Massachusetts law limiting zoning powers

The Dover Amendment is the common name for Massachusetts General Law (MGL) Chapter 40A, Section 3. This law exempts agricultural, religious, and educational uses from certain zoning restrictions. By limiting what zoning requirements apply to land and structures that hold these uses, the Dover Amendment makes it easier for these uses to build structures to serve their needs. The Dover Amendment allows many developers to build facilities that are substantially larger than zoning laws would ordinarily allow or which would be considered inappropriate, by some, for the neighborhood.

Considered by many to be overly broad, the exemption granted by the Dover Amendment has been narrowed somewhat by recent court decisions.

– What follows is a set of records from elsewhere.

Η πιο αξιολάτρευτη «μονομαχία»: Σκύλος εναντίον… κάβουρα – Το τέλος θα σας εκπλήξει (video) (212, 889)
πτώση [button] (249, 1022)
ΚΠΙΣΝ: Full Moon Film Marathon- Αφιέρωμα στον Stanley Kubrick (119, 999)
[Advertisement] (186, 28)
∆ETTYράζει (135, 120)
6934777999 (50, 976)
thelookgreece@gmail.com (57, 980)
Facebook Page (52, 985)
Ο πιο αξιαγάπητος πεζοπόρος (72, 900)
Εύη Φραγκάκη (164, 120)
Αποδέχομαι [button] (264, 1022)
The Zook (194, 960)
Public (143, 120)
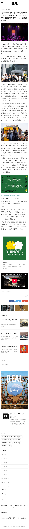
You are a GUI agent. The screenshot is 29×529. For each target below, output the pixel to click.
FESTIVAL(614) (9, 291)
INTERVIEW (7, 443)
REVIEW (16, 440)
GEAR (17, 443)
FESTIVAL (6, 440)
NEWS (18, 437)
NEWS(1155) (3, 291)
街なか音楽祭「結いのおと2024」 (11, 195)
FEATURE (6, 446)
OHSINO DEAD (7, 437)
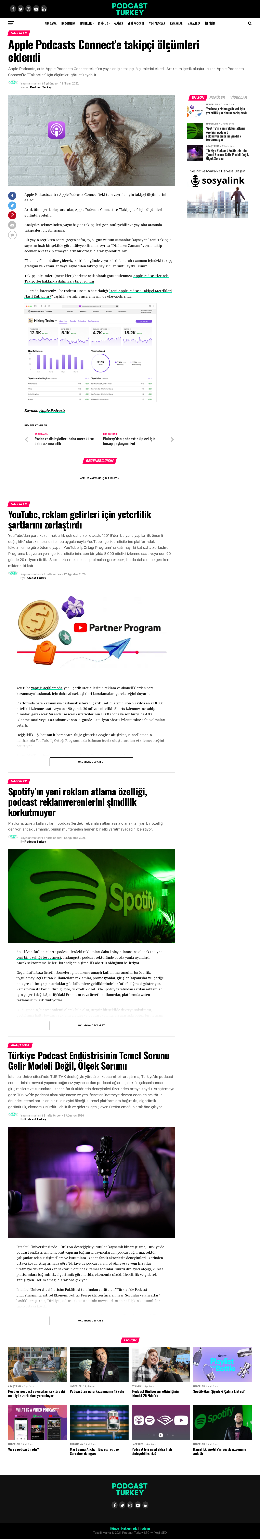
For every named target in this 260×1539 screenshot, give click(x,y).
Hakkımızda (68, 23)
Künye (114, 1528)
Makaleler (193, 23)
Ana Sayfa (50, 23)
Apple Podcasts (52, 410)
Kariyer (118, 23)
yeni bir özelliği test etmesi (38, 957)
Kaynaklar (176, 23)
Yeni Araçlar (157, 23)
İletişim (210, 23)
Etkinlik (103, 23)
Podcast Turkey (41, 87)
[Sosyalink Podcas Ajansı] (217, 217)
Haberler (86, 23)
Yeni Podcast (136, 23)
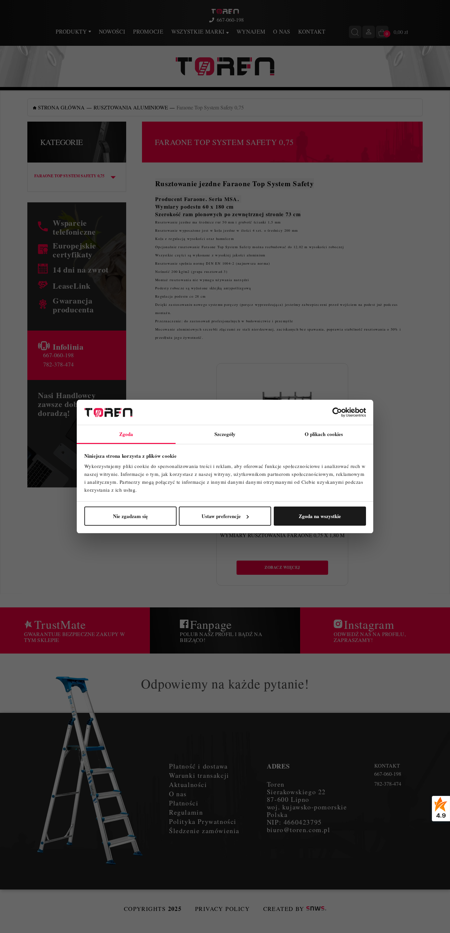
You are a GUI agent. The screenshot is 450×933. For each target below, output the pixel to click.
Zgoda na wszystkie (320, 516)
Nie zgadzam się (130, 516)
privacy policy (222, 909)
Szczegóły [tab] (225, 434)
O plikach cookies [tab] (324, 434)
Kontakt (311, 31)
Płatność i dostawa (198, 766)
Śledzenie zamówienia (204, 830)
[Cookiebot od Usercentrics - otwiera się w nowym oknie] (337, 412)
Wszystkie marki (198, 31)
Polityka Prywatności (203, 821)
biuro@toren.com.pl (298, 829)
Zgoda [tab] (126, 434)
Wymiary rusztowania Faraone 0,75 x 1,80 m (282, 535)
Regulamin (186, 812)
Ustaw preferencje (221, 516)
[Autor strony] (316, 909)
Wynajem (251, 31)
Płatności (183, 803)
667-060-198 (230, 19)
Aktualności (188, 784)
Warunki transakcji (199, 775)
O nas (281, 31)
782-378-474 (58, 364)
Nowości (112, 31)
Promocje (148, 31)
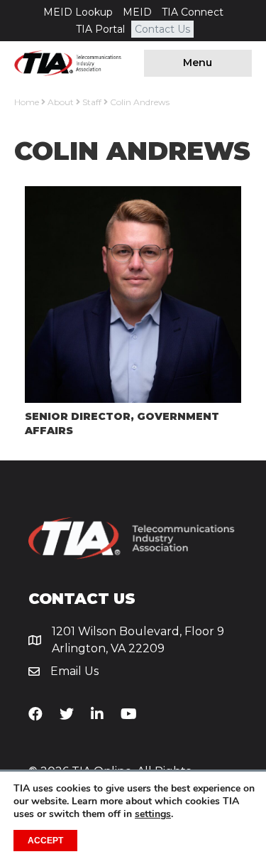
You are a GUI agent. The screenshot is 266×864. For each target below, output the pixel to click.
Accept (45, 841)
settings (153, 814)
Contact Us (162, 29)
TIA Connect (192, 12)
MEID (137, 12)
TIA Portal (100, 29)
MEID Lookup (78, 12)
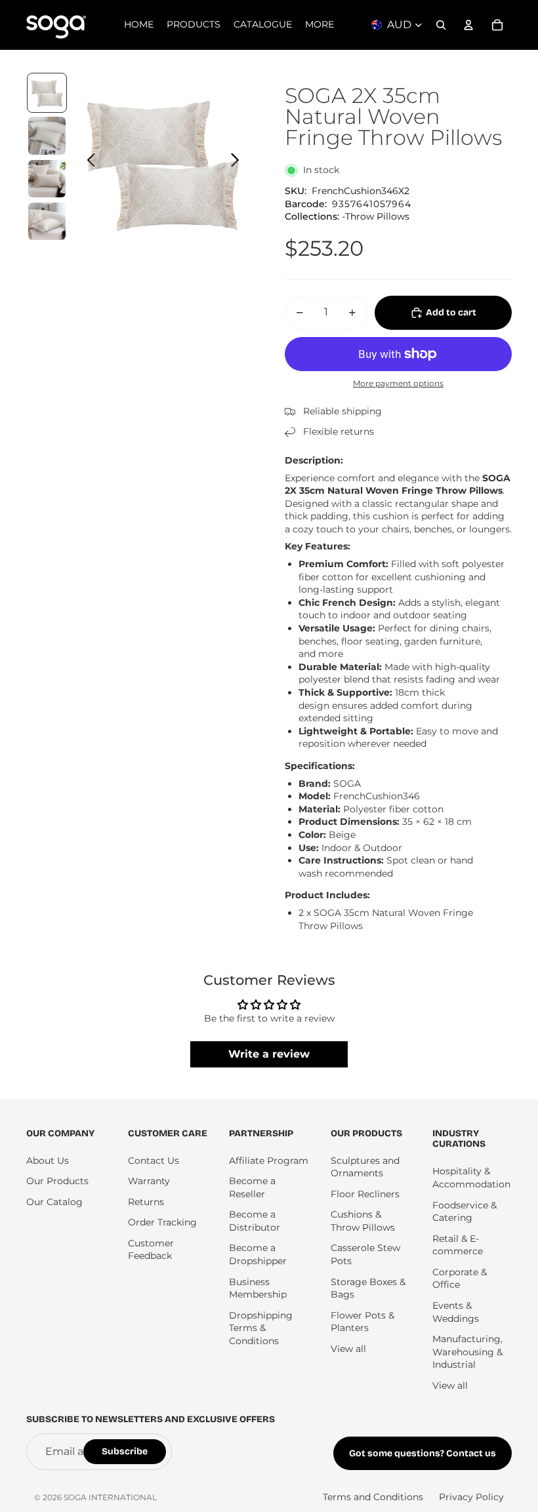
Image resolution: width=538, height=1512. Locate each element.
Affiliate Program (268, 1160)
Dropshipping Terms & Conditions (261, 1328)
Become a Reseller (252, 1187)
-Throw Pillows (375, 216)
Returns (146, 1202)
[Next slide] (238, 162)
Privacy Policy (471, 1497)
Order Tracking (162, 1222)
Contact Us (153, 1160)
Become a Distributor (254, 1220)
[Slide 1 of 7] (47, 92)
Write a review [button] (269, 1054)
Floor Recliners (365, 1194)
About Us (47, 1160)
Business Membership (258, 1288)
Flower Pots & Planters (362, 1321)
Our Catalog (54, 1202)
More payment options (398, 383)
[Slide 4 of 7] (47, 221)
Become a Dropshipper (258, 1254)
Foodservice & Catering (464, 1211)
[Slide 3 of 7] (47, 178)
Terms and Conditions (373, 1497)
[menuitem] (320, 25)
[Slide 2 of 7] (47, 135)
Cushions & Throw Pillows (363, 1220)
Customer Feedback (151, 1249)
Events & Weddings (455, 1312)
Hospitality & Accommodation (471, 1177)
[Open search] (440, 24)
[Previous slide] (87, 162)
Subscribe (125, 1451)
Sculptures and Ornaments (365, 1167)
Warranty (149, 1181)
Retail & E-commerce (457, 1245)
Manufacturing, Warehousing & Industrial (467, 1351)
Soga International (110, 1497)
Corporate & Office (459, 1278)
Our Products (57, 1181)
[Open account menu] (468, 24)
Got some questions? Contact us (422, 1453)
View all (348, 1349)
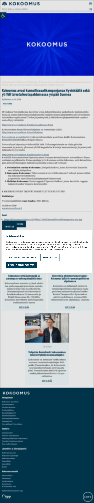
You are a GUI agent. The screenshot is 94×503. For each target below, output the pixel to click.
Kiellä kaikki (50, 257)
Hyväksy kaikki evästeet (21, 265)
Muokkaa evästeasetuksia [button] (22, 257)
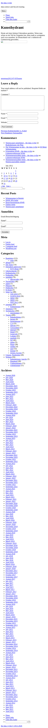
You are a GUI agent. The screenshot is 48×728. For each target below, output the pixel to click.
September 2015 (12, 625)
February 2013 (11, 690)
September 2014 (12, 650)
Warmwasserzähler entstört (15, 162)
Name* (3, 221)
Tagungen (9, 309)
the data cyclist (6, 3)
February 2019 (11, 543)
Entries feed (10, 244)
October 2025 (11, 390)
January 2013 (10, 692)
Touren (19, 78)
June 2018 (9, 558)
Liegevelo (14, 334)
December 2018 (11, 545)
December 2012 (11, 695)
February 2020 (11, 522)
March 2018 (10, 564)
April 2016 (10, 613)
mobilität (9, 277)
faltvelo (13, 326)
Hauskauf (13, 361)
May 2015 (9, 634)
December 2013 (11, 669)
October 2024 (11, 411)
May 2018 (9, 560)
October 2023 (11, 434)
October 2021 (11, 485)
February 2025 (11, 405)
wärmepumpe (15, 365)
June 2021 (9, 491)
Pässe (8, 15)
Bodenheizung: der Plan (14, 145)
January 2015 (10, 642)
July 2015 (9, 629)
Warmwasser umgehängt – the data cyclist (21, 143)
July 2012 (9, 705)
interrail (13, 330)
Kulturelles (10, 275)
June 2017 (9, 583)
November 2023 (12, 432)
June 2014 (9, 657)
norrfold (13, 338)
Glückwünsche (11, 271)
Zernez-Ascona (16, 353)
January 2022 (10, 478)
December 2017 (11, 571)
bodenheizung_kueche (18, 359)
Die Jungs (9, 265)
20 (11, 178)
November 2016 (12, 598)
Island (12, 332)
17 (4, 178)
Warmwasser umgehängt (15, 207)
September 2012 (12, 701)
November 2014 (12, 646)
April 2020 (10, 518)
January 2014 (10, 667)
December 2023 (11, 430)
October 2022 (11, 459)
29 (16, 181)
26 (9, 181)
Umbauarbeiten (16, 363)
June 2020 (9, 514)
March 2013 (10, 688)
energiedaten (15, 313)
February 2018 (11, 566)
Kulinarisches (11, 273)
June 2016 (9, 608)
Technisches (10, 311)
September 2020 (12, 510)
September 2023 (12, 436)
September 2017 (12, 577)
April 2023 (10, 447)
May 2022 (9, 470)
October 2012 (11, 699)
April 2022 (10, 472)
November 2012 (12, 697)
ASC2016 (14, 294)
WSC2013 (14, 302)
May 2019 (9, 537)
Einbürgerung (15, 307)
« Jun (3, 186)
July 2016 (9, 606)
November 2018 (12, 548)
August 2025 (10, 394)
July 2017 (9, 581)
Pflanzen (9, 286)
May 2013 (9, 684)
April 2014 (10, 661)
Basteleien (9, 258)
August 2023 (10, 438)
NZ (11, 340)
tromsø (12, 351)
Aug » (8, 186)
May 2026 (9, 380)
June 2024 (9, 419)
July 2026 (9, 377)
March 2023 (10, 449)
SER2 (12, 298)
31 (4, 184)
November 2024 (12, 409)
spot (11, 349)
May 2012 (9, 709)
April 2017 (10, 587)
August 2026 (10, 375)
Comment (5, 94)
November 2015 (12, 621)
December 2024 (11, 407)
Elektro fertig (10, 205)
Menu (4, 11)
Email (4, 118)
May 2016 (9, 611)
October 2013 (11, 674)
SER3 (12, 300)
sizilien (12, 347)
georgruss (4, 78)
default (8, 263)
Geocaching (14, 328)
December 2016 (11, 596)
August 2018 (10, 554)
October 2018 (11, 550)
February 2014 (11, 665)
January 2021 (10, 501)
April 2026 (10, 382)
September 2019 (12, 531)
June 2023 (9, 443)
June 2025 (9, 396)
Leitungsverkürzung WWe (15, 153)
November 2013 (12, 671)
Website (4, 122)
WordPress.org (11, 248)
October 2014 (11, 648)
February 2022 (11, 476)
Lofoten (13, 336)
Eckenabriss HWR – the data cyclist (19, 151)
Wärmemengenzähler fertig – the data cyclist (22, 155)
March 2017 (10, 590)
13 (11, 176)
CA (11, 323)
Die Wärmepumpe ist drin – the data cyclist (21, 147)
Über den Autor (11, 19)
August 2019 (10, 533)
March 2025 (10, 403)
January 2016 (10, 617)
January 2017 (10, 594)
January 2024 (10, 428)
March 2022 (10, 474)
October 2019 (11, 529)
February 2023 (11, 451)
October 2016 (11, 600)
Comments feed (11, 246)
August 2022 (10, 464)
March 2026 (10, 384)
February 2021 (11, 499)
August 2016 (10, 604)
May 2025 (9, 398)
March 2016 (10, 615)
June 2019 (9, 535)
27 (11, 181)
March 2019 (10, 541)
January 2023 (10, 453)
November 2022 (12, 457)
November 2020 (12, 506)
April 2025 (10, 401)
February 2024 (11, 426)
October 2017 (11, 575)
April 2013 (10, 686)
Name (4, 114)
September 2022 (12, 461)
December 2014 (11, 644)
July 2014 (9, 655)
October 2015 (11, 623)
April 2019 (10, 539)
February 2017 (11, 592)
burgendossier (15, 321)
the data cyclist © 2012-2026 (11, 726)
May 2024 (9, 422)
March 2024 (10, 424)
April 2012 (10, 711)
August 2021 (10, 489)
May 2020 (9, 516)
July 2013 (9, 680)
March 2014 (10, 663)
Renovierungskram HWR (15, 202)
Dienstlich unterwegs (13, 267)
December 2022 (11, 455)
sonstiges (9, 305)
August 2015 (10, 627)
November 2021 (12, 482)
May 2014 (9, 659)
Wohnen (9, 357)
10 (4, 176)
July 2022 (9, 466)
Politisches (9, 288)
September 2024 (12, 413)
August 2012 (10, 703)
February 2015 (11, 640)
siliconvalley (14, 279)
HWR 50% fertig (12, 200)
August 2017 (10, 579)
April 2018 (10, 562)
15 (16, 176)
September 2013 (12, 676)
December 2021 (11, 480)
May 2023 (9, 445)
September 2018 (12, 552)
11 (7, 176)
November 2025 (12, 388)
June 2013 (9, 682)
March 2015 (10, 638)
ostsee (8, 284)
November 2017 (12, 573)
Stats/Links (10, 17)
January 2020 (10, 524)
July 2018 (9, 556)
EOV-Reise (14, 269)
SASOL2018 (15, 296)
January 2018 (10, 569)
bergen (12, 319)
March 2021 (10, 497)
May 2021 (9, 493)
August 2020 (10, 512)
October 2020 (11, 508)
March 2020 (10, 520)
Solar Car (9, 292)
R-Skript (9, 290)
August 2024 (10, 415)
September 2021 (12, 487)
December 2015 (11, 619)
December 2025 (11, 386)
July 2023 (9, 440)
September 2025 (12, 392)
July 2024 (9, 417)
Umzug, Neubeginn (13, 355)
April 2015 (10, 636)
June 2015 (9, 632)
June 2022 (9, 468)
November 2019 (12, 527)
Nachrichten (10, 281)
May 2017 (9, 585)
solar (12, 260)
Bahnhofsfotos (15, 317)
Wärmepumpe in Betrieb (15, 198)
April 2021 (10, 495)
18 (7, 178)
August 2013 (10, 678)
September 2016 (12, 602)
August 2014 (10, 653)
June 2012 (9, 707)
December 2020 (11, 503)
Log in (8, 242)
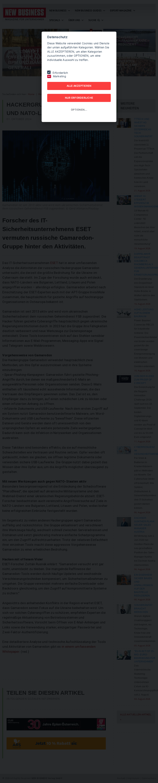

While a corporation must merely be nonprofit and legally able to engage in educational activities to be considered a "nonprofit educational corporation", the actual use of a particular facility must have education as the “primary or dominant purpose" to qualify for Dover protection.

==Exemptions==
It is unclear whether the city of Boston is exempt from the Dover Amendment. The Boston Globe has referred to an exemption for the city on occasion. The Massachusetts General Court approved exemptions for the City of Cambridge (Acts of 1979, Chap. 565 and Acts of 1980, Chap. 387) allowing it to regulate educational and religious uses of property, which Cambridge then incorporated into its zoning laws.